Indeed, one their classmates, Hadiya Pendleton, was shot and killed in late 2013.

“It’s OK to feel the sadness and the grief that come with those losses,” Obama said. “But instead of letting those feelings defeat you, let them motivate you. Let them serve as fuel for your journey.”

Veronica Morrissette, the co-salutatorian, recounted some of what the students faced.

“We have faced many challenges during our four years here, we’ve had three principals, many of our favorite teachers have left and one of our classmates died,” she said.

Anta Njie, senior class president, said the Hadiya's slaying “was an unfortunate event, but it brought our class together.”

A commemorative bench in honor of Hadiya Pendleton was the senior class gift.

All 177 King College Prep graduates have been accepted to college. [DNAinfo/Sam Cholke]

For some students Tuesday was their second encounter with the first lady, who attended Pendleton’s funeral.

Pendleton would have joined her classmates on Tuesday and her parents were there in her place, getting a nod from the first lady in her remarks. Peter Helberg of Jostens presented them with Pendleton's graduation robe and class ring.

Students said they were moved by Obama's remarks about how the emotional scars they may have are a sign of their ability to survive.
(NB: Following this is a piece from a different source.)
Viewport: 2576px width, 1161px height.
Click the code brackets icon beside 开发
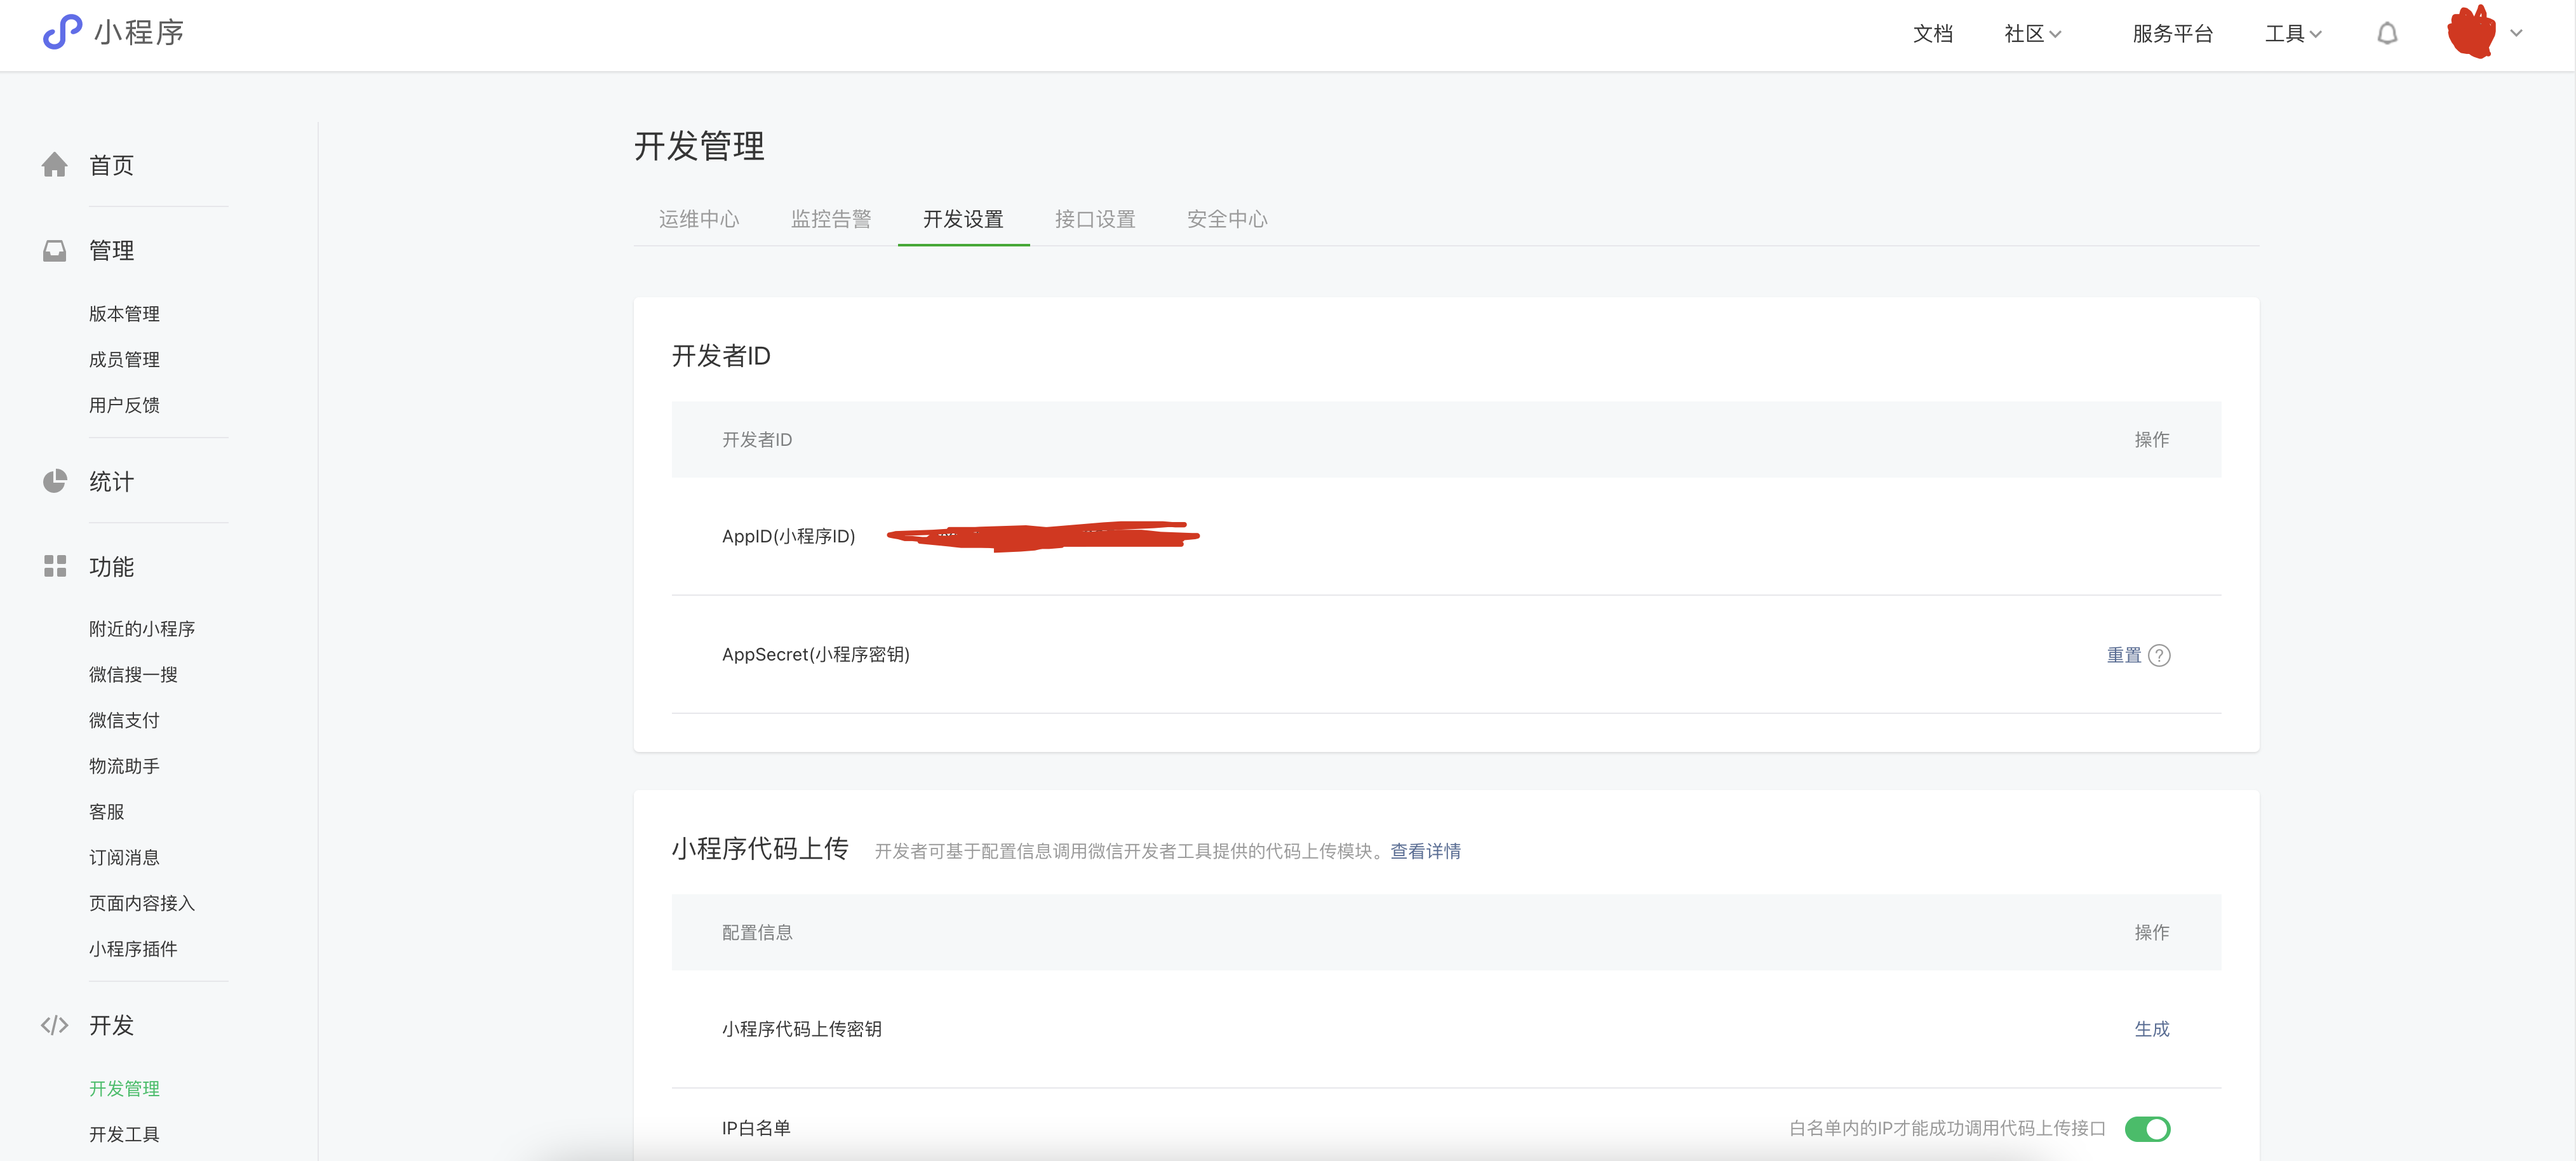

"I liked how she was trying to merge everything together, really show how we all are one," said Madison Bowen Jr., of Jeffery Manor, who heads to Jackson State University to study economics in the fall.

Breanna Kimmmons and her parents were still aflutter from seeing the first lady for the first time. She said she will take Obama's message to believe in herself with her to Southern Illinois University.
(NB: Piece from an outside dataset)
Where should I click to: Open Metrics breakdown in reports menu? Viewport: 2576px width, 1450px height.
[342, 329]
Marcus Warren, who will attend the University of Missouri for psychology, sociology and theater, said he heard a message from Obama about the power of determination.

The competition that ultimately brought Obama in front of the King seniors urged students to apply for college, a push that may not have been necessary at King College Prep, 4445 S. Drexel Blvd., where all graduating seniors have been accepted to college.

Classmates, family and friends held an anti-violence rally on Pendleton’s 18th birthday on June 2.

In her speech, the first lady made clear how proud she was of the the students — and the South Side.

"So tonight, I am feeling so proud of you. I am feeling so excited for you. I am feeling so inspired by you. But there is one thing I’m not feeling right now – and that is surprised," she said.

"I am not at all surprised by how accomplished you all are. I’m not at all surprised by the dedication your teachers have shown or by the sacrifices your families have made to carry you to this day. I’m not surprised because I know this community.

"I was born and raised here on the South Side — in South Shore — and I am who I am today because of this community. I know the struggles many of you face: how you walk the long way home to avoid the gangs; how you fight to concentrate on your schoolwork when there’s too much noise at home; how you keep it together when your family’s having a hard time making ends meet. But more importantly, I also know the strengths of this community.

"I know the families on the South Side — and while they may come in all different shapes and sizes, most families here are tight, bound together by the kind of love that gets stronger when it’s tested.

"I know that folks on the South Side work hard, the kind of hard where you forget about yourself and just worry about your kids: juggling two or three job; taking long bus rides to the night shift; scraping pennies together to sign those kids up for every activity you can afford — the Park District program, the Praise Dance Ministry, whatever it takes to keep them safe and on the right track. And I know that in this community, folks have a deep and powerful faith. And folks are there for each other when times get tough, because they understand that “there but for the grace of God go I.”


Students and parents were equally thrilled with the first lady's commencement address.